Am 5. November 2025 wird in Hessen ein neuer und dringend notwendiger Schritt in der Bildung unternommen: Der verpflichtende Unterricht in Wiederbelebung an weiterführenden Schulen. Ziel dieser Initiative ist es, die Laienreanimationsquote in Deutschland zu verbessern, die im internationalen Vergleich als erschreckend niedrig gilt. Jährlich sterben über 65.000 Menschen an den Folgen eines plötzlichen Herztodes, was die Dringlichkeit unterstreicht, wie herzstiftung.de berichtet.

Im Schuljahr 2024/2025 soll der Unterricht in allen siebten Klassen Hessens eingeführt werden und bis zum Ende der Legislaturperiode flächendeckend verankert sein. Im aktuellen Schuljahr 2025/2026 sind bereits 390 von 721 weiterführenden Schulen mit Wiederbelebungsunterricht ausgestattet, was etwa 60.000 Schülerinnen und Schülern erreicht. Bildungsminister Armin Schwarz und Vertreter der Björn Steiger Stiftung sowie der Deutschen Herzstiftung haben dieses bedeutende Angebot kürzlich an der Freiherr-vom-Stein-Schule in Eppstein demonstriert.

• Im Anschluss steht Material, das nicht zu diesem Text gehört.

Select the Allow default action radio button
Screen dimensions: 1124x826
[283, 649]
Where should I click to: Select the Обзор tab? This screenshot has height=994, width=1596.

Praxisnahes Lernen für mehr Sicherheit

Der Unterricht vermittelt nicht nur grundlegendes medizinisches Wissen, sondern auch praktische Fähigkeiten und Verantwortungsbewusstsein. Die Methode „Prüfen, Rufen, Drücken“ steht im Mittelpunkt, wobei der Fokus anfangs auf der Herzdruckmassage liegt. Das Ziel ist es, Hemmungen zu vermeiden, indem die Atemspende zunächst nicht thematisiert wird. Jede teilnehmende Schule erhält zur Unterstützung zwölf Reanimationspuppen, und auch Lehrkräfte können an Präsenzschulungen teilnehmen, um ihre eigenen Fähigkeiten zu vertiefen.

Die Initiative wird von namhaften Kooperationspartnern wie der Deutschen Herzstiftung, der Björn Steiger Stiftung und mehreren Hilfsorganisationen wie ASB, DLRG und DRK unterstützt. Diese Vorgehensweise könnte auch andere Bundesländer dazu inspirieren, ähnliche Projekte zu entwickeln, um das Bewusstsein für lebensrettende Maßnahmen zu schärfen.

Aktuelle Serien-Highlights auf Netflix

Zusätzlich werden mit der Miniserie „Wie ein Blitz“ über James Garfield oder der südkoreanischen Suspense-Serie „Du warst da“ fesselnde Geschichten erzählt, die auf unterschiedlichen historischen und kulturellen Grundlagen basieren. Für alle düstereren Gemüter gibt es zudem den indischen Horrorfilm „Baramulla“, der die Ermittlungen eines Polizisten in einen Kindesentführungsfall thematisiert.

Egal ob Bildung oder Unterhaltung – die Entwicklungen der letzten Zeit bieten sowohl junge Menschen als auch Serienliebhabern reichlich Stoff zum Nachdenken und genießen. Weitere Informationen zu den Wiederbelebungsmaßnahmen finden Interessierte auch in der umfassenden Datenbank zur Wiederbelebung.